A Jornada do Último Guerreiro Capítulo 16
O Retorno à Vila
A noite caiu sobre eles como um véu silencioso, pesado e inesperado. Tao e Shen saíram da caverna com passos incertos, como se ainda estivessem presos àquela atmosfera sombria e opressora. O ar frio da noite os envolveu, mas nem mesmo o frescor cortante parecia abalar o peso que agora residia sobre Tao. Seus ombros estavam mais rígidos, sua mente mais carregada, e algo dentro dele vibrava com uma presença estranha e perturbadora.
Ao cruzarem o limiar da caverna, ambos pararam, olhando para o céu coberto de estrelas. Era um céu familiar, mas a sensação de estranhamento persistia.
— Já é noite... — murmurou Tao, o olhar fixo no firmamento, ainda tentando processar como o tempo havia passado tão rápido sem que ele percebesse.
Shen, ao seu lado, olhava o horizonte com o cenho franzido. Ele sentia algo de errado também, mas sua natureza pragmática o empurrava a focar no próximo passo.
— Longo o suficiente — respondeu Shen, com uma voz dura, mas carregada de cansaço. Ele suspirou antes de continuar. — Vamos voltar antes que alguém perceba nossa ausência e comece a fazer perguntas.
Tao assentiu, mas seu olhar continuava perdido nas estrelas, como se buscasse ali respostas que sabia que não encontraria. Shen deu um tapinha em seu ombro, e eles começaram a descer o caminho íngreme e pedregoso que os levava de volta à vila.
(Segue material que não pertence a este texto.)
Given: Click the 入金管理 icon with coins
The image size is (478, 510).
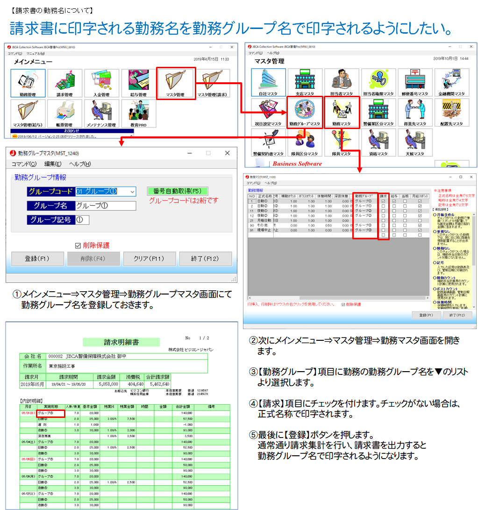Looking at the screenshot, I should [x=101, y=83].
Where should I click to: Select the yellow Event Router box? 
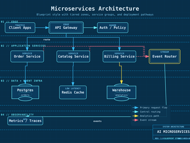[164, 57]
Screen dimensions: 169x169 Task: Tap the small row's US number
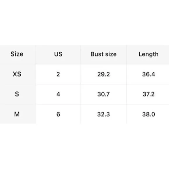pos(58,94)
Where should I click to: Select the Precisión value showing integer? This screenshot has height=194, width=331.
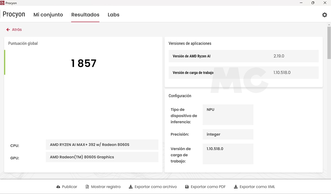coord(228,134)
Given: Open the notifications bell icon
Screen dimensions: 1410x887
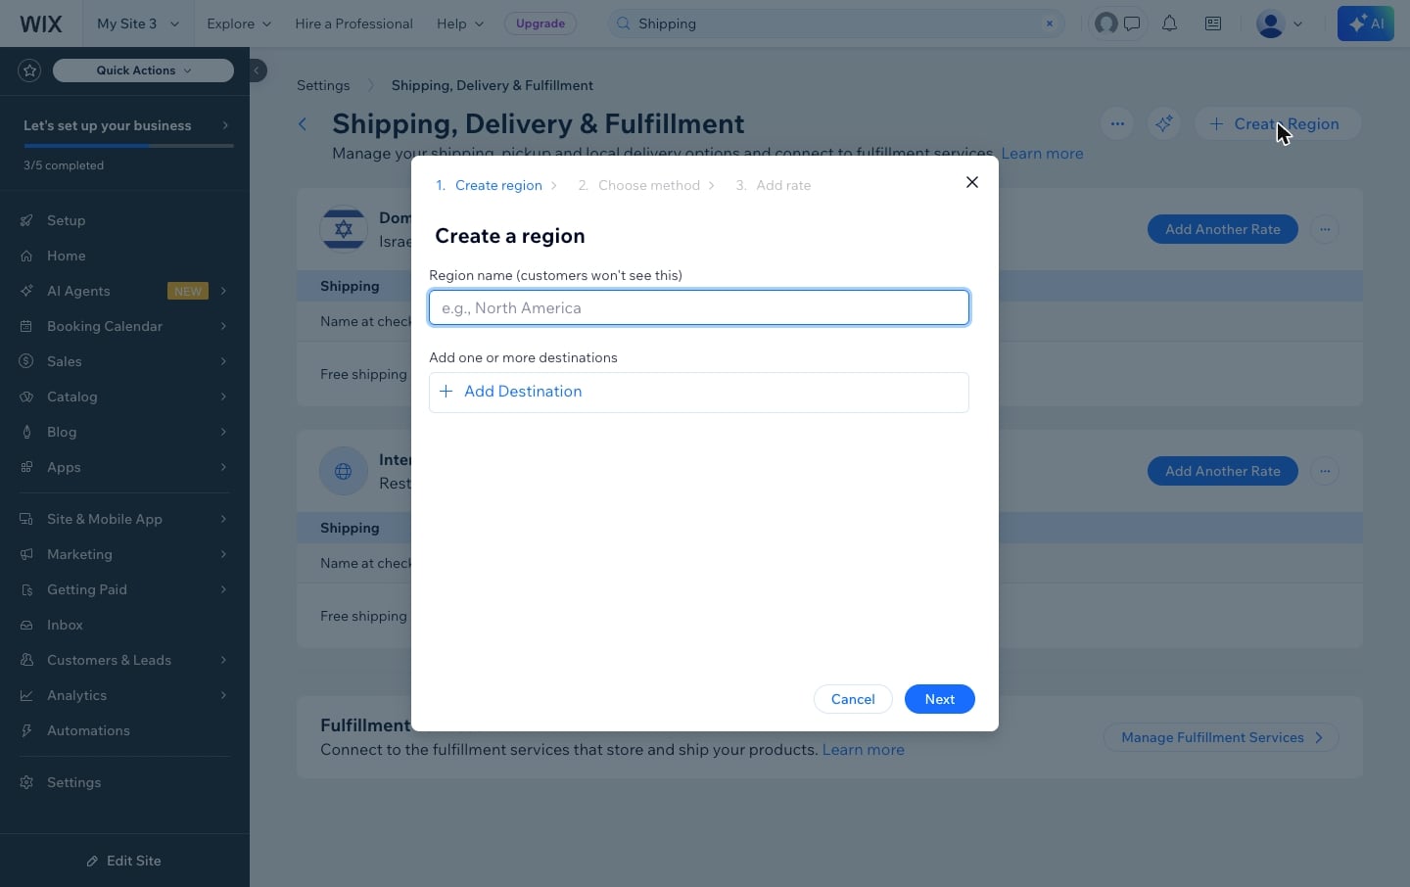Looking at the screenshot, I should click(1169, 23).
Enquanto caminhavam, o silêncio entre eles era pesado, mas não incômodo. Ambos estavam imersos em seus próprios pensamentos. Tao, agora carregando o peso da entidade dentro de si, estava mais atento do que nunca. Sua mente tentava a todo custo processar o que havia acontecido na caverna
— o pacto, a possessão, e o estranho senso de poder que agora pulsava dentro dele. O sentimento de ter outra presença em sua mente era... desconcertante. Ocasionalmente, ele ouvia sussurros, ecos de pensamentos que não eram seus. Às vezes, a entidade tentava se comunicar, mas Tao se recusava a ouvir.
"O que eu fiz?", ele se perguntava repetidamente, sentindo o peso de sua decisão afundar ainda mais em sua alma.
Shen, por outro lado, caminhava em silêncio, mas sua postura era tensa. Ele também estava profundamente preocupado com o que havia ocorrido na caverna, mas diferentemente de Tao, seu foco estava em algo mais prático: a segurança da vila e os perigos iminentes. Ele havia desdenhado da entidade, mas não era tolo. Algo maior estava por vir, e Shen sabia que eles precisavam estar preparados.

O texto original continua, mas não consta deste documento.